Now a free man, former Park Cities resident provides new perspective on his controversial life

“I’m John Hinckley. I shot the president of the United States,” confesses the subject of a new documentary that revisits the life and legacy of a would-be assassin who spent his formative years in the Park Cities and is now a free man.

Hinckley allows the infamous shooter — who wounded President Ronald Reagan outside a Washington, D.C., hotel in 1981 with a revolver purchased at a Dallas pawn shop — to tell his own story during a time of heightened attention on gun violence, political extremism and ideological division, and a 24-hour news cycle driven by social media. The film is available for streaming.

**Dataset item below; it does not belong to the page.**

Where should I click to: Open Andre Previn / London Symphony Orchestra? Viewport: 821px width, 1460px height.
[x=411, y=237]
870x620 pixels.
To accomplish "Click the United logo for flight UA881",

Australian filmmaker Neil McGregor was researching music tracks for another project a couple of years back when he came across a Bob Dylan cover performed by Hinckley. McGregor didn’t immediately recognize the name. He was born four years after the assassination attempt, and Hinckley’s notoriety had faded during the 35 years he was confined by a federal court to a mental-health facility.

Since being granted his unconditional release from court restrictions in 2022 at age 67, Hinckley has sought to pursue a music career, primarily by posting acoustic songs online. That gave McGregor an opening.

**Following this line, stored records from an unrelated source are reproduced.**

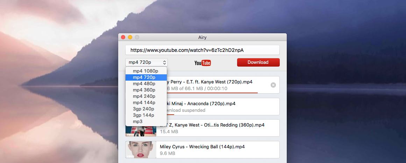The height and width of the screenshot is (163, 406).
Task: Choose 3gp 144p format
Action: click(144, 115)
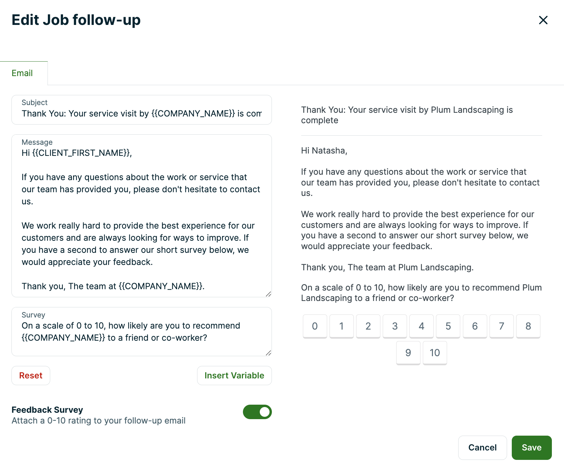Screen dimensions: 564x472
Task: Disable the Feedback Survey toggle
Action: tap(257, 412)

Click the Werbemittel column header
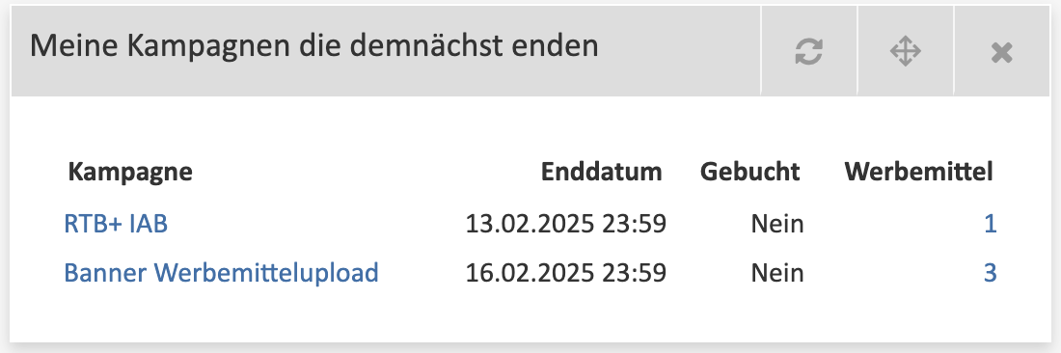918,172
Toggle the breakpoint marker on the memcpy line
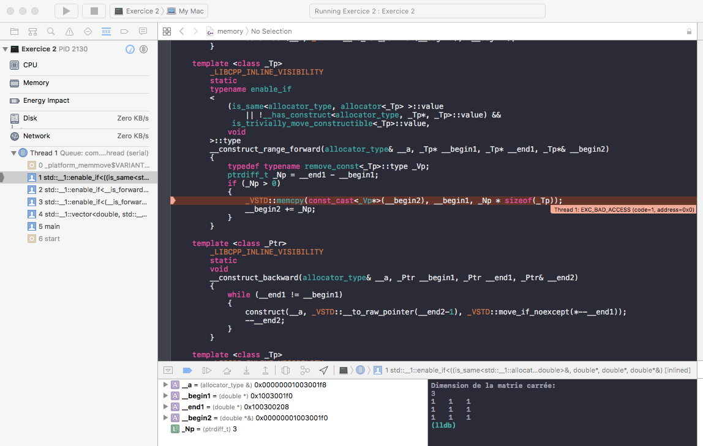Image resolution: width=703 pixels, height=446 pixels. 173,200
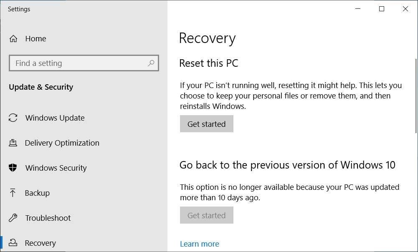Click the Home house icon
Viewport: 418px width, 252px height.
13,39
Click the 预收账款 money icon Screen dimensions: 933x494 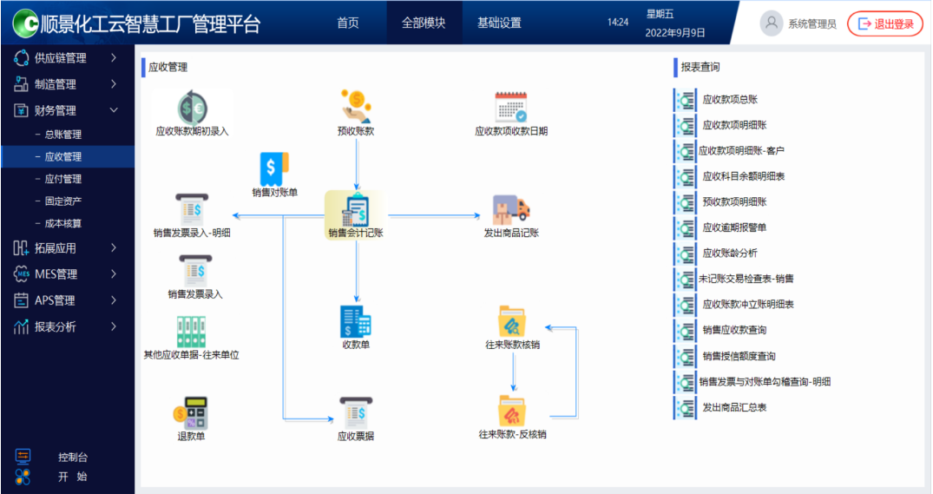coord(356,106)
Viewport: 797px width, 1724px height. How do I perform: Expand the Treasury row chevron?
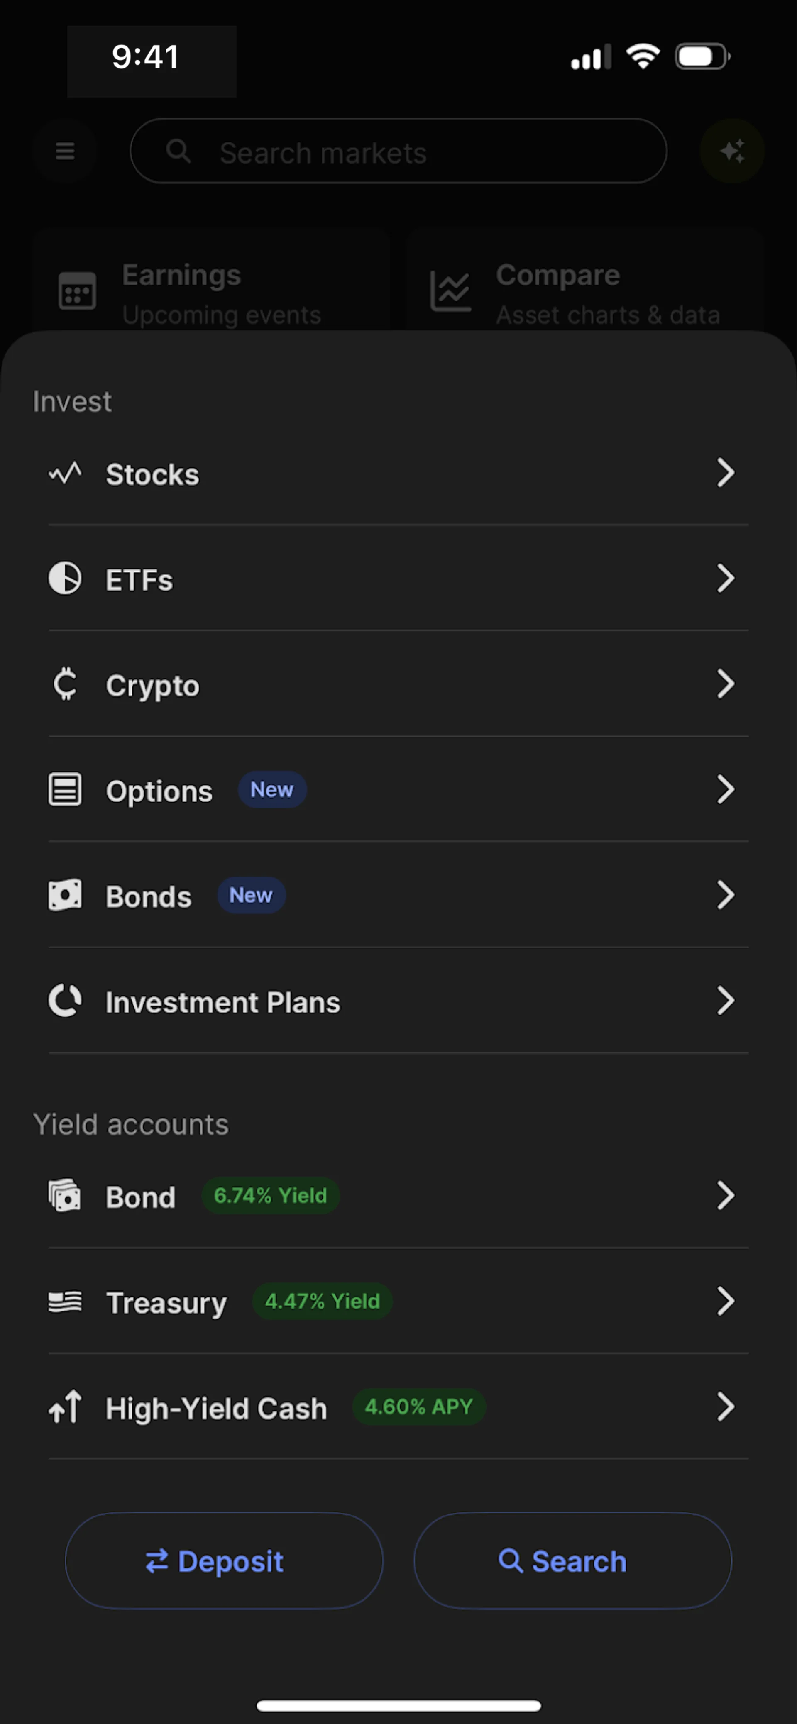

“I wanted to tell his story objectively as an outsider looking in,” McGregor said. “He’s done some absolutely monstrous things, so I couldn’t create empathy for him. It’s up to the audience to decide how they feel. How does he redeem himself? What kind of character is he? I don’t want to manipulate those emotions.”

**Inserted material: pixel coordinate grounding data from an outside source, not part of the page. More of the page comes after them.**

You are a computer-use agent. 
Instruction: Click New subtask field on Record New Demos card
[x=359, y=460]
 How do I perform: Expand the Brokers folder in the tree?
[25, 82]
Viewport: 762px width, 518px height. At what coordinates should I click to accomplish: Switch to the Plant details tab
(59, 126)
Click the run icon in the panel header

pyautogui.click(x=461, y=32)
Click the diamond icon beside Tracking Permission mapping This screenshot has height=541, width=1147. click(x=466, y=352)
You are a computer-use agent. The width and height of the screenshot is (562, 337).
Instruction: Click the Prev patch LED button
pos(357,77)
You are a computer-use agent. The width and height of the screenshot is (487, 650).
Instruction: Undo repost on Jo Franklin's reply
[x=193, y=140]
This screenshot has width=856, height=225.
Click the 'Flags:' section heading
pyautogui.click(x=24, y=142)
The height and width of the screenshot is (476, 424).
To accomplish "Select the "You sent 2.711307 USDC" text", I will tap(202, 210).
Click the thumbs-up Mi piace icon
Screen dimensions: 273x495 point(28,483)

Hinckley, who graduated from Highland Park High School in 1973, explains in the film how he became dangerously obsessed a few years later with teenage actress Jodie Foster after watching Taxi Driver. 

Unsuccessful in his extensive attempts to stalk her, Hinckley schemed to get Foster’s attention with a large-scale crime such as hijacking a plane or assailing a president. He originally plotted against Jimmy Carter before Reagan. A year after the incident, a jury found him not guilty by reason of insanity on all 13 charges.

McGregor’s film combines an array of archival footage with interviews, conducted over six months primarily at Hinckley’s home in Virginia.

“I didn’t think he would open up as much as he did,” McGregor said. “He understands that things in his past are what causes him to not be able to move on with his life. He knows the world will always judge him in that way.”

Hinckley touches briefly on his younger years, during which Hinckley’s family moved to the Park Cities from Oklahoma. The son of an oil executive, Hinckley was influenced by the local music scene in the late 1960s. It wasn’t until later that he was diagnosed and began treatment for a variety of mental illnesses.

“He was born with the American Dream. He had a very normal upbringing, and that in itself strikes a chord with going on from that to what he did, and how his life spiraled,” McGregor said. “He loved living in Dallas and still speaks of it very fondly.”

These days, as Hinckley seeks redemption and a fresh start, he knows he will never be able to erase the past.

“That’s something he wrestles with,” McGregor said. “His name is etched in the wrong side of history.”